### Study text ###
MSE 690 Seminar Speaker Dr. Sunghwan Lee

Event Date: March 25, 2019
Time: 3:45pm
Location: ARMS 1010
Priority: Yes
School or Program: Materials Engineering
College Calendar: Show
Sunghwan Lee, Ph.D.
School of Engineering Technology
Purdue University
Functional CVD Polymers and Their Device Applications

Abstract

Chemical Vapor Deposition (CVD) methods significantly augment the capabilities of traditional surface coating techniques for fabricating conductive and functional polymeric films. In CVD polymerization, the monomer(s) are delivered to the surface through the vapor phase and then undergo simultaneous polymerization and thin film formation. By eliminating the need to dissolve macromolecules, CVD enables insoluble polymers to be coated and prevents solvent damage to the substrate. Since de-wetting and surface tension effects are absent, CVD coatings conform to the geometry of the underlying substrate. Hence, CVD polymers can be readily applied to virtually any substrate: organic, inorganic, rigid, flexible, planar, three-dimensional, dense, or porous. CVD methods integrate readily with other vacuum processes used to fabricate patterned surfaces and devices.
### Data for review ###
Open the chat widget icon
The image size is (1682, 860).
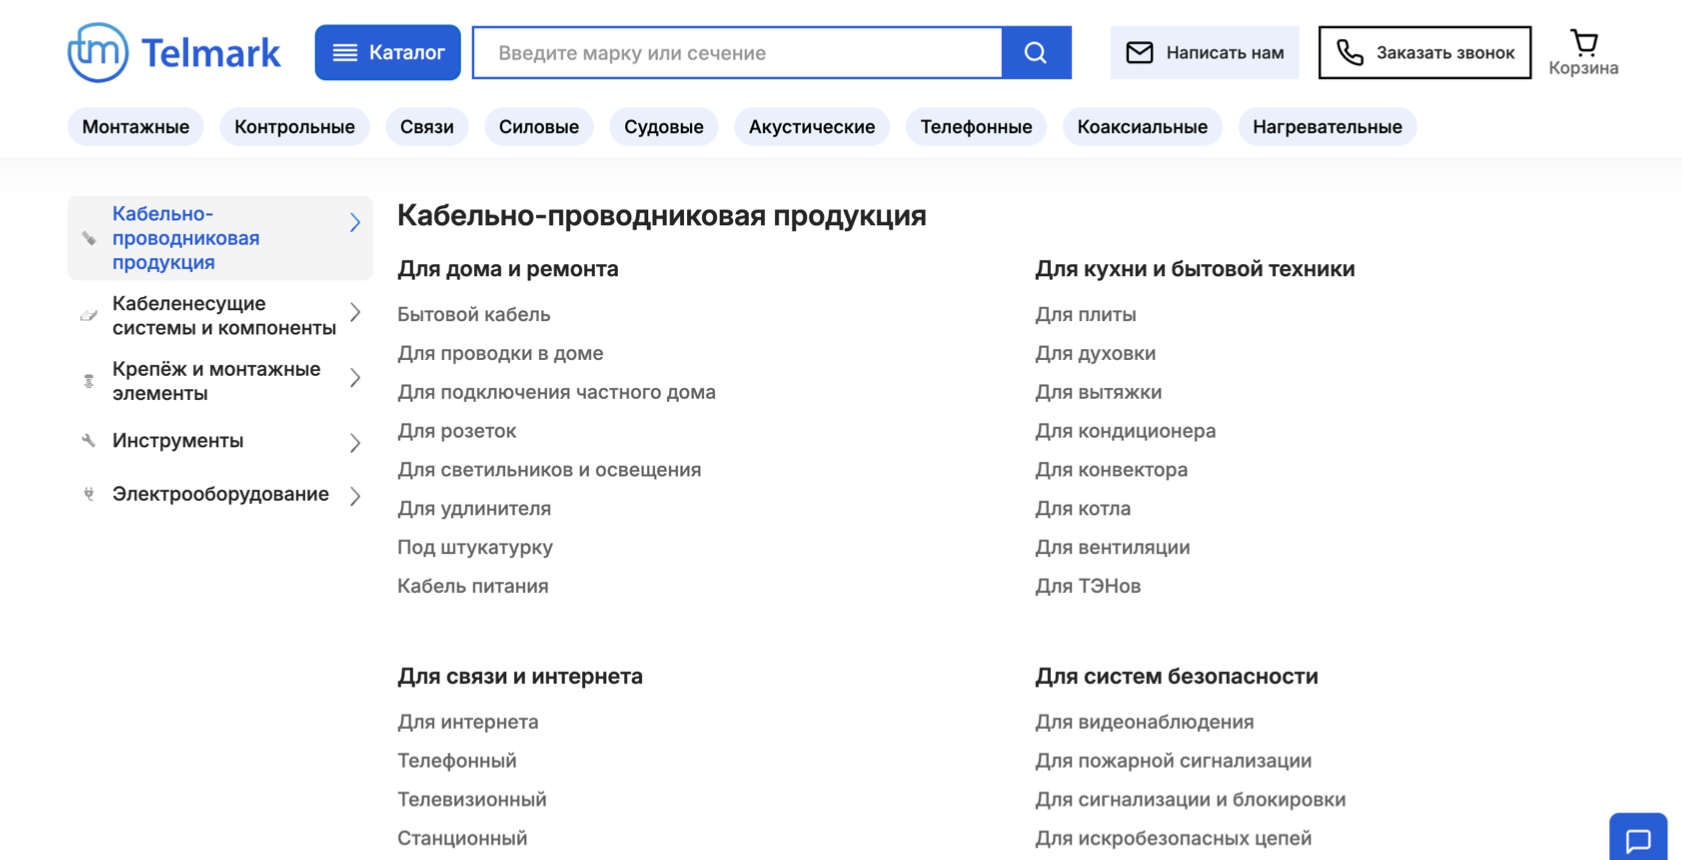click(x=1637, y=838)
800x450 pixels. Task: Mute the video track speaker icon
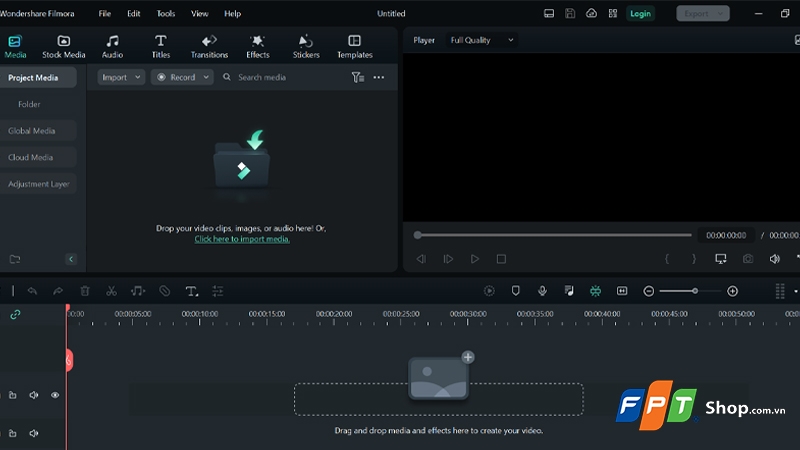pyautogui.click(x=34, y=395)
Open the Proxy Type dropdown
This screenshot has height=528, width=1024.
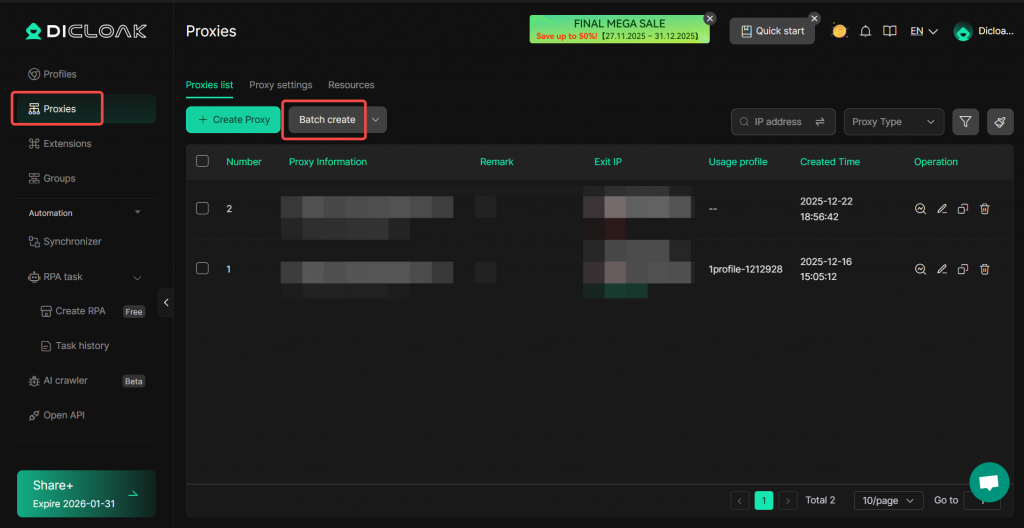893,122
###
Things to do:
**A)** According to the seminar announcement, why do CVD coatings conform to the geometry of the underlying substrate?
**B)** Extend the seminar announcement on functional CVD polymers, starting after its last sentence.
The rows come from a separate source and are not part of the seminar announcement.

Results for the exercise:
**A)** De-wetting and surface tension effects are absent.

**B)**
This talk will review the unique processing of functional CVD polymers and the mechanisms for the doping/dedoping and carrier transport that operates in technologically promising conjugated polymers and their integration into advanced optoelectronic and energy conversion devices such as organic solar cells and thin film transistors.

 

Biography

Dr. Sunghwan Lee is an assistant professor at Purdue University since January, 2019.  Lee earned a doctoral degree (02. 2013) in Materials Science at Brown University.  He spent two and a half years for his postdoctoral research at M.I.T and Harvard University.  Before joining Purdue, he was with Baylor University, TX from 2015 to 2018 as an assistant professor.  His current research focuses on the field of advanced processing of multi-functional materials and its device applications with the following key words: flexible electronics, functional nanostructured materials, microstructure evolution, energy conversion devices.